2型糖尿病合并肾性贫血腹透患者发生腹膜透析相关腹膜炎危险因素及预测模型构建

Risk factors for peritoneal dialysis-related peritonitis in type 2 diabetes mellitus patients complicated with renal anemia and establishment of prediction model

  • 摘要:
    目的 探析2型糖尿病合并肾性贫血腹透患者发生腹膜透析相关腹膜炎(PDAP)的危险因素并构建风险预测模型,以期为PDAP的临床诊疗提供进一步参考。
    方法 选取2017年1月-2023年12月于天津中医药大学第一附属医院肾病科住院的142例2型糖尿病合并肾性贫血腹透患者为研究对象,根据是否合并PDAP分为腹膜炎组(n=68)和非腹膜炎组(n=74)。收集相关资料后行单因素比较和二分类logistic回归分析,建立风险预测模型,将所得模型可视化后进行进一步分析。
    结果 单因素比较提示腹膜炎组的年龄、糖化血红蛋白、甘油三酯和纤维蛋白原水平均高于非腹膜炎组,腹膜炎组的血清钾、血清铁、总铁结合力水平均低于非腹膜炎组,差异有统计学意义(均P<0.05)。二分类logistic回归分析表明糖化血红蛋白≥7.00%(OR=4.047,95%CI:1.663~9.847,P=0.002)、年龄≥60岁(OR=2.181,95%CI:1.039~4.578,P=0.039)、甘油三酯>1.47 mmol/L(OR=2.393,95%CI:1.140~5.026,P=0.021)、血清铁<7.90 μmol/L(OR=2.582,95%CI:1.188~5.608,P=0.017)是2型糖尿病合并肾性贫血腹透患者发生PDAP的危险因素。
    结论 糖化血红蛋白≥7.00%、年龄≥60岁、甘油三酯>1.47 mmol/L、血清铁<7.90 μmol/L是2型糖尿病合并肾性贫血腹透患者发生PDAP的危险因素,可据上述因素构建风险预测模型并予积极干预,以利于降低相关患者的PDAP发生风险,提高其生活质量。

     

    Abstract:
    OBJECTIVE To explore the risk factors for peritoneal dialysis-associated peritonitis (PDAP) in the diabetes mellitus patients complicated with renal anemia and establish the risk prediction model so as to provide references for clinical diagnosis and treatment of PDAP.
    METHODS A total of 142 type 2 diabetes mellitus patients who were complicated with renal anemia and underwent peritoneal dialysis in nephrology department of the First Teaching Hospital of Tianjin University of Traditional Chinese Medicine from Jan. 2017 to Dec. 2023 were recruited as the research subjects and were divided into the peritonitis group with 68 cases and the non-peritonitis group with 74 cases according to the status of complication with PDAP. The related data were collected, the univariate analysis and binary logistic regression analysis were performed, the risk prediction model was established, and the obtained model was visualized for further analysis.
    RESULTS The univariate analysis showed that the age and levels of glycosylated hemoglobin, triglyceride and fibrinogen were higher in the peritonitis group than in the non-peritonitis group; the levels of serum potassium, serum iron and total iron binding capacity of the peritonitis group were lower than those of the non-peritonitis group, and there were significant differences (all P < 0.05).
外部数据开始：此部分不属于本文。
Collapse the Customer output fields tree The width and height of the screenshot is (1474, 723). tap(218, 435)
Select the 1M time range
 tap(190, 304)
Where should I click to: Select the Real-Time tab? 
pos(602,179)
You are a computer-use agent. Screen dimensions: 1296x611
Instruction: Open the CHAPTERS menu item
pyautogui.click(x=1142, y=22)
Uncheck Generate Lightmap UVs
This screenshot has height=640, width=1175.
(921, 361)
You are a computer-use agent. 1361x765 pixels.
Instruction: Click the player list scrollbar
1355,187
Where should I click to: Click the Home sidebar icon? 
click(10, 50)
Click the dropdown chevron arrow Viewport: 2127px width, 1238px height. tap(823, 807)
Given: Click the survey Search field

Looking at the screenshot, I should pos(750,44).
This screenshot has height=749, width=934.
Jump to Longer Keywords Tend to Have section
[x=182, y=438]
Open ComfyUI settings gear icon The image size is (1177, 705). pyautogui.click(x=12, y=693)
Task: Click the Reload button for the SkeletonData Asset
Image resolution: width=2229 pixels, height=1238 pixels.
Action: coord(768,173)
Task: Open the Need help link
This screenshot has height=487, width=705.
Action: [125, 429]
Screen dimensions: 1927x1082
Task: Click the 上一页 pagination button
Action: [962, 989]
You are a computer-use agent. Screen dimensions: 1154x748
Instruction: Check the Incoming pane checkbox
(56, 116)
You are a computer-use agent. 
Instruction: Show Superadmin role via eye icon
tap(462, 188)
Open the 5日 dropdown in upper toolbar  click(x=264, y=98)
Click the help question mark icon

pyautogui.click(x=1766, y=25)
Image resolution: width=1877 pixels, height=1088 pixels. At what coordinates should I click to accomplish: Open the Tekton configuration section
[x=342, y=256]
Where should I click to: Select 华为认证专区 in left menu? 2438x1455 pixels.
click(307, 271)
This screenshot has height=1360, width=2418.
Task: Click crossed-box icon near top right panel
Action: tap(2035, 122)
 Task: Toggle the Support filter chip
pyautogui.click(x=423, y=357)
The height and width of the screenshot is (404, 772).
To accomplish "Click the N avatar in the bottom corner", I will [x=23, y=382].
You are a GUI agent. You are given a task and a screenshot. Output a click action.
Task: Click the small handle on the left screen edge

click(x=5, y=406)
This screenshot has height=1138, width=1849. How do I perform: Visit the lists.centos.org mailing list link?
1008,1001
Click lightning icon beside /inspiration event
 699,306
The binary logistic regression analysis indicated that glycosylated hemoglobin no less than 7.00%(OR=4.047, 95%CI: 1.663 to 9.847, P=0.002), no less than 60 years of age (OR=2.181, 95%CI: 1.039 to 4.578, P=0.039), triglyceride greater than 1.47 mmol/L (OR=2.393, 95%CI: 1.140 to 5.026, P=0.021) and serum iron less than 7.90 μmol/L (OR=2.582, 95%CI: 1.188 to 5.608, P=0.017) were the risk factors for the PDAP in the type 2 diabetes mellitus patients complicated with renal anemia.
    CONCLUSIONS The glycosylated hemoglobin no less than 7.00%, no less than 60 years of age, triglyceride greater than 1.47 mmol/L and serum iron less than 7.90 μmol/L are the risk factors for PDAP in the type 2 diabetes mellitus patients complicated with renal anemia. The risk prediction model can be established based on the above factors, and the intervention measures should be actively taken so as to reduce the risk of PDAP and improve the quality of life.